Das AUSPROBIEREN startet. In meinem Fall bedeutete dies: Braucht es einen Abschleppwagen, fährt das Auto noch, usw. Das ist eine ganz wichtige Phase, denn wenn das Ausprobieren von Misserfolgen begleitet wird und nichts klappt, kann hier ein Veränderungsprojekt nochmal richtig kippen.
Mit dem Abwägen kommt dann auch die ERKENNTNIS, welcher Weg in der Umsetzung funktioniert: Mein Auto lässt sich noch bewegen und ich stelle es am Straßenrand ab, bis es zur Werkstatt gebracht werden kann.
Danach haben wir die Phase der INTEGRATION erreicht.
Übrigens kommt in vielen Fällen eine nicht zu unterschätzende Phase noch dazu. Die steht ganz am Anfang: die Phase der VORAHNUNG. Da ist noch gar nichts kommuniziert, aber die Mitarbeiter ahnen, dass da etwas kommt. Hier startet im Übrigen schon der Produktivitätsverlust.
Jeder Mensch durchläuft diese Veränderungskurve- im Übrigen auch bei positiven Veränderungen – der eine schneller und der andere langsamer. Das liegt am jeweiligen Veränderungstypen – bin ich (in den Extremen) der Blockierer oder der Visionär.
An eine Sache sollte bei einer Veränderung immer noch gedacht werden:
Sobald Sie die Veränderung kommunizieren, sind Sie persönlich auf Ihrer Veränderungskurve schon viel weiter, der Mitarbeiter startet nun erstmal mit dem Schock.
Während Sie möglicherweise schon an Anwenden denken, benötigt der Kollege in der ersten Phase eine ganz andere Führung und Aufmerksamkeit.
AD: Einzuschätzen, in welcher Phase sich der jeweilige Mitarbeiter befindet und darauf meine Führung auszurichten, ist für mich der Schlüsselfaktor für den Erfolg einer Veränderung. Und es ist im Übrigen auch der meist vergessene. Und hier fasse ich mich zu allererst an meine eigene Nase.
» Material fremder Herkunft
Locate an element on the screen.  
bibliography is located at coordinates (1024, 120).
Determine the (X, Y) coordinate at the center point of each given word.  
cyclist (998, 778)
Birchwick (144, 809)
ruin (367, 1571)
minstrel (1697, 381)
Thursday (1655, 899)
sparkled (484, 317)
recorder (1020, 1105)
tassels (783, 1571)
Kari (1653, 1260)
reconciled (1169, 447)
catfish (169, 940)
Auf meinem Schreibtisch als Regionaldirektorin bei einem PDL lagen so viele Veränderungen, viele waren fachlich aufwendig und ich war viel zu oft im „Abarbeitungshamsterrad“. Es hat lange gedauert, zu verstehen, dass mein Zeitinvest in die Vorbereitung und Führung der Veränderung mir im Nachgang Nerven, graue Haare und vor allem Zeit spart.
Also nochmal zurück: Ich muss Mitarbeitende in ihrer jeweiligen Phase abholen.
Vorahnung: Die Veränderung so schnell wie möglich kommunizieren.
Schock: Informieren (3-7 mal), am besten persönlich, ehrlich sein und konsequent bleiben (also keine „Aufweichungen“ zulassen)
Verneinung: Weiterhin kommunizieren, die Veränderung wiederholt erklären und Einwände bearbeiten, sowie Widerstände ernst nehmen. Dosierte Emotionen dürfen sein. Zeit geben! Wichtig hier: den Widerstand nicht persönlich nehmen.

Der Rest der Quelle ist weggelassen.